Wednesday, August 4, 2010

Rejection

   Not only did I have to deal with sick kids yesterday, but I got my fifth rejection. I know 'they' say that rejection doesn't mean much, that you have to have a thick skin to be a part of this business, and that pretty much all writers received tons of rejections before their first novel was published.
   That doesn't stop it from stinging just a little bit.
   No one likes to be rejected. I watched the Bachelorette finale last night and was thinking about how people who go on that show barely know the Bachelor/Bachelorette who they are fighting to win in the end. And yet, they still feel hurt and disappointed when they are rejected and kicked off the show.
   This isn't that much different. Agents know me not at all, and at most they've read the first chapter or two of my book, but I'm still being rejected for whatever reason. I think that's the hardest part- that I don't know the reason. It could be my title, my word count, the synopsis in my query letter, or the query letter as a whole. It could be my credentials (or lack thereof) or the fact that I either didn't include personal information about them or that I did and it seems like I'm brown-nosing. Or maybe they make it past all that and it's my book after all- at least the first 5-10 pages which is the most I'm allowed to send.
   That is what makes this business- and rejections- tough. Because if I knew what was wrong, what I had to fix or work on, then I would do it 100 percent. But I get no feedback whatsoever and therefore have to keep on like I am and hope that I just haven't found the right person yet and that they are out there somehwere, just waiting for a book like mine.

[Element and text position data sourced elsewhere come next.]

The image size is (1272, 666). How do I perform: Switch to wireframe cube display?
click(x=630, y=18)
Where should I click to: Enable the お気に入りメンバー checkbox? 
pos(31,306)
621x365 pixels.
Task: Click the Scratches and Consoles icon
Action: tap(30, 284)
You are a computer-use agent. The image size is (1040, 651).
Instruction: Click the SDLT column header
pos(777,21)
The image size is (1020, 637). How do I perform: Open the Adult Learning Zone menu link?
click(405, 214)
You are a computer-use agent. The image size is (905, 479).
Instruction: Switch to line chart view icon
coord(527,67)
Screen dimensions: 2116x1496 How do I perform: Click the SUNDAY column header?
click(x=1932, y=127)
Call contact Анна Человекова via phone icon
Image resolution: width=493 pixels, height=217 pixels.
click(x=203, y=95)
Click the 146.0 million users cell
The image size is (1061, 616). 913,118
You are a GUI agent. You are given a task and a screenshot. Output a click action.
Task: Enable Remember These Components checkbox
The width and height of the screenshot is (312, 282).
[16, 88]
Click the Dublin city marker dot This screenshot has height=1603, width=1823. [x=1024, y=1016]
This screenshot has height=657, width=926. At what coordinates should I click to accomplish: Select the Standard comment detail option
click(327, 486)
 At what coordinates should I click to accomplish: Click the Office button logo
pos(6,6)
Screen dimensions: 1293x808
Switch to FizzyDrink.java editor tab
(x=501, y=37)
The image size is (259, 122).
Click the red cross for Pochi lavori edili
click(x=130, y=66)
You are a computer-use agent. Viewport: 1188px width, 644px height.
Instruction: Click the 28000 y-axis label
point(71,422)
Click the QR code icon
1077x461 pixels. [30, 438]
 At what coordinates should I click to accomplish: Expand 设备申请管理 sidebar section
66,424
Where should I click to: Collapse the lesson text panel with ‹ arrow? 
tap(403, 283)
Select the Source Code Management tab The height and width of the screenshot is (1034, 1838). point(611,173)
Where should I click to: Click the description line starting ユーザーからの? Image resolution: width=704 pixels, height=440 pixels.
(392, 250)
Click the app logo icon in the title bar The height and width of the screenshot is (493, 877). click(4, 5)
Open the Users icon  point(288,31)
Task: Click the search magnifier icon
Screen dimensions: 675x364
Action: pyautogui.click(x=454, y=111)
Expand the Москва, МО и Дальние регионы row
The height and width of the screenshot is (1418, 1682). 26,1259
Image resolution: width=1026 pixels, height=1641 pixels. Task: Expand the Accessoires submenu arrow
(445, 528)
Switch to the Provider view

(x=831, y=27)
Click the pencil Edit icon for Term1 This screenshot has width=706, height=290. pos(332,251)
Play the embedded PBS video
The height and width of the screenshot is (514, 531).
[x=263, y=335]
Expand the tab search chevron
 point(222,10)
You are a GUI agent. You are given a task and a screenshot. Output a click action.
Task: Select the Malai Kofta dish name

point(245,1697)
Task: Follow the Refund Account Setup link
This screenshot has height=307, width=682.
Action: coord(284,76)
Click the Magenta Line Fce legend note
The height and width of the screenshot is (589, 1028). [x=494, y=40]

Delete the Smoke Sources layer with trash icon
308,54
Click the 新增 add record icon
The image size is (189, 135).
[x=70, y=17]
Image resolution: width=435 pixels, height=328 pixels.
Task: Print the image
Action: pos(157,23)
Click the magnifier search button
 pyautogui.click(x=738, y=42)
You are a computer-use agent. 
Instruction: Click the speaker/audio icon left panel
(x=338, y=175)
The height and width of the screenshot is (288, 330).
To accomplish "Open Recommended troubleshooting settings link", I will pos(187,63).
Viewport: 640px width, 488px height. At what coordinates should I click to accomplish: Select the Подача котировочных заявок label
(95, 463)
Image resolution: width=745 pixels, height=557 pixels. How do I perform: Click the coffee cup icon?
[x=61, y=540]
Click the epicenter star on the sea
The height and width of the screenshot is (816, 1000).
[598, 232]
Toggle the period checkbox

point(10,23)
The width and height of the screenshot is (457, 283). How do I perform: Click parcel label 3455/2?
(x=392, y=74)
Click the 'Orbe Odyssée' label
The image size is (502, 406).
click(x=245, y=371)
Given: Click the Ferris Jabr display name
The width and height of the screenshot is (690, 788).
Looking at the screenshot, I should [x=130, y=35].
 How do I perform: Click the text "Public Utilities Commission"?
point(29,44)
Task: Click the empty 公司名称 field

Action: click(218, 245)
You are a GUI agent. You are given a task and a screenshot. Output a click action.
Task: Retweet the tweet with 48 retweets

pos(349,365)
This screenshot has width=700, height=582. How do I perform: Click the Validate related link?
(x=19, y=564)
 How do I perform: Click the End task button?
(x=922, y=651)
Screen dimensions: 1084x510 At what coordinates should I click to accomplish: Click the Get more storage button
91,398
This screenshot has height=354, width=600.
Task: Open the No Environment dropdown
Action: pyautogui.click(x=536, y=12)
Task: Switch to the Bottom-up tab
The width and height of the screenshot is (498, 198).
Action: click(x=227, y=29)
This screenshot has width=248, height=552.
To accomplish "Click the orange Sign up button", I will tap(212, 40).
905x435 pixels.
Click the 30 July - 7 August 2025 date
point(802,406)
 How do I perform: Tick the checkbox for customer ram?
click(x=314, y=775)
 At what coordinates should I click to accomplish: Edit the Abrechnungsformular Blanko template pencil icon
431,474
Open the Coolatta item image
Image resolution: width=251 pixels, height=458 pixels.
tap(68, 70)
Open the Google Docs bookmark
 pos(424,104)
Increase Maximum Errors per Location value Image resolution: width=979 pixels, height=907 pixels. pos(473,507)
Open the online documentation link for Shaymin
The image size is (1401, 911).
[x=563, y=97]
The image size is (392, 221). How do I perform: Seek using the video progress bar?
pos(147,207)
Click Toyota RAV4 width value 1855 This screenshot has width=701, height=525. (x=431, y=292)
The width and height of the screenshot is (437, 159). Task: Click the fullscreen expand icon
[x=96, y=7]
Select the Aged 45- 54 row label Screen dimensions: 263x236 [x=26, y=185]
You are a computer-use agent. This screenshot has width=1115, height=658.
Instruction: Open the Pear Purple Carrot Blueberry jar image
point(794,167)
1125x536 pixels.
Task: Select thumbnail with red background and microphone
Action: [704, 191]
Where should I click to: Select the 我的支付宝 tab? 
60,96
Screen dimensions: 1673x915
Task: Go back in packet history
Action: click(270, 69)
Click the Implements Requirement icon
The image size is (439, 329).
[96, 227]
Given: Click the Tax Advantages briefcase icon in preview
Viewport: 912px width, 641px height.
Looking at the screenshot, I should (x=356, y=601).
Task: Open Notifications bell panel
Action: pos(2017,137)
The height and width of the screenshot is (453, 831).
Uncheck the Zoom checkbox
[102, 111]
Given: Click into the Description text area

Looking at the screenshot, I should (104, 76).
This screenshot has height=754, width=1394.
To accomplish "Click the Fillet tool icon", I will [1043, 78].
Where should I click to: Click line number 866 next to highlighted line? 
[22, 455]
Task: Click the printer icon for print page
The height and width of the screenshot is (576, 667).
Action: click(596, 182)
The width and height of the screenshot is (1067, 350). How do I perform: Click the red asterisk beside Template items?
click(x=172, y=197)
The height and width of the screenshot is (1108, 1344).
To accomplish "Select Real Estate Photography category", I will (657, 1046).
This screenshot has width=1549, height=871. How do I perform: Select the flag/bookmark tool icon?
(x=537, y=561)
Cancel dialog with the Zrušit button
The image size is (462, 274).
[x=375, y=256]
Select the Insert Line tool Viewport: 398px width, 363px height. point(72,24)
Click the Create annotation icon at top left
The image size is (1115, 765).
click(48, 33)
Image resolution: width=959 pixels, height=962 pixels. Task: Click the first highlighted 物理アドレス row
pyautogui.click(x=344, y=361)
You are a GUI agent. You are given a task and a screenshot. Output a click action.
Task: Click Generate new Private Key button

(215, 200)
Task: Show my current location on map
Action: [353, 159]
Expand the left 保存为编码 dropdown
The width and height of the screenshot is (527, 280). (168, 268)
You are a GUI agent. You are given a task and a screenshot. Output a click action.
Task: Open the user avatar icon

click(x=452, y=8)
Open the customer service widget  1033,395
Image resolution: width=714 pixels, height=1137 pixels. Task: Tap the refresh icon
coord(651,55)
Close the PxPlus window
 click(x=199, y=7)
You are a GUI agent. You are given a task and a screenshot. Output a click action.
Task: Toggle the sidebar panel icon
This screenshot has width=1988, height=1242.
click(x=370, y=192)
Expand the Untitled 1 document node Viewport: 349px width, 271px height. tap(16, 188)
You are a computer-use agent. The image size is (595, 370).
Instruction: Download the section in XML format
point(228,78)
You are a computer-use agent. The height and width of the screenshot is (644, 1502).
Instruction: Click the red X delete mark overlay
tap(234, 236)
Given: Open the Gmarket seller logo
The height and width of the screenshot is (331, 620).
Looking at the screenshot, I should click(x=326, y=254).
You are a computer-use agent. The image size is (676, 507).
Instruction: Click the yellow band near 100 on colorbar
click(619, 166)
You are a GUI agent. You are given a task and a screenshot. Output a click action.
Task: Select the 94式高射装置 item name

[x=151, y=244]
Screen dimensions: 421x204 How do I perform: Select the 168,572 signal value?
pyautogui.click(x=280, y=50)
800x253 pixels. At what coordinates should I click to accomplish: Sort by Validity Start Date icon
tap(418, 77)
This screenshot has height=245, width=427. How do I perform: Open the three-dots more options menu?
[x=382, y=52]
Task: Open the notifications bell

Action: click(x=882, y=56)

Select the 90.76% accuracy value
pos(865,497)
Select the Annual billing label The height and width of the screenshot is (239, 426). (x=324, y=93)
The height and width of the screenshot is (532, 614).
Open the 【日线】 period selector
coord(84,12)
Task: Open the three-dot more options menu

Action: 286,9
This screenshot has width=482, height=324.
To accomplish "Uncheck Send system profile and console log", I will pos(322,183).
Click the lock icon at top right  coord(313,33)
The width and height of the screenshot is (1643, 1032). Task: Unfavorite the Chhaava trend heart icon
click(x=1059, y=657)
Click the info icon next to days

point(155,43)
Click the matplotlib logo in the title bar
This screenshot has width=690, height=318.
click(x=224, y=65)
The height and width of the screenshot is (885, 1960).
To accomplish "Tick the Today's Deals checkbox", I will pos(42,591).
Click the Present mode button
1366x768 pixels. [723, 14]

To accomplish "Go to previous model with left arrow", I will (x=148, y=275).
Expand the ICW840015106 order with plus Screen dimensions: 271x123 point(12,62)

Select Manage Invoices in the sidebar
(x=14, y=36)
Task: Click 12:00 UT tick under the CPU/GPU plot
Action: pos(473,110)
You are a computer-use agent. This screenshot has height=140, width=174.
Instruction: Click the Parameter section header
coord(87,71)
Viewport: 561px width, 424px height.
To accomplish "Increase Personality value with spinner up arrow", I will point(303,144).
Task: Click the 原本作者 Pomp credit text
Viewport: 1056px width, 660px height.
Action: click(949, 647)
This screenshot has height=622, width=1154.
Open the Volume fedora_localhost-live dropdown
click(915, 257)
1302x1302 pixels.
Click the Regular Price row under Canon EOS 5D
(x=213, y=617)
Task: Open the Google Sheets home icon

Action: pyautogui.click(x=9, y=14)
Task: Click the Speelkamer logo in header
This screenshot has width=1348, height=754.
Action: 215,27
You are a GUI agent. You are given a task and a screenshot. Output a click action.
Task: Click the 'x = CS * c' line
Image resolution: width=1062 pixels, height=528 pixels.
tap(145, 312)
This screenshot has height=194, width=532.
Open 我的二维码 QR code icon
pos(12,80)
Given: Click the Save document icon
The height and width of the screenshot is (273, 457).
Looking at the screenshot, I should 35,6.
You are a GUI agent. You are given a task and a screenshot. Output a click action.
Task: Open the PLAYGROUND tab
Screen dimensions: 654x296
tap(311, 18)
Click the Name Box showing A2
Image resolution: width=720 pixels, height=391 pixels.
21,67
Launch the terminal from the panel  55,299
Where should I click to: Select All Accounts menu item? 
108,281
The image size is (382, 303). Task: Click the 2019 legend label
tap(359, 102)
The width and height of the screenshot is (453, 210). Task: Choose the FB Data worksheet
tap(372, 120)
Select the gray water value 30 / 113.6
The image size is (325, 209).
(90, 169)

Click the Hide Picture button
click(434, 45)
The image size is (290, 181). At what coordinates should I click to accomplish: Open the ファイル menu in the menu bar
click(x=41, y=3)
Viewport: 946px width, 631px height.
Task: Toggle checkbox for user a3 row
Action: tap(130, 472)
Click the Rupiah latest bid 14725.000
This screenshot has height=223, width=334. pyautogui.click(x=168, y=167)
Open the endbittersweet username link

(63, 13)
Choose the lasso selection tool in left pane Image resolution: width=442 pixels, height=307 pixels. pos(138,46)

   I hope I don't sound whiny. I realize that agents are inundated with hundreds, sometimes thousands of query letters and that there is no possible way they can spend time giving feedback to each one. I'm just commenting on the difficulty of it all and how, no matter what anyone says, rejections still sting.
   All writers say don't give up. I'm not giving up. Because deep down I believe in my book. I love my book. I'm passionate about it and I want other people to read it and love it like I do.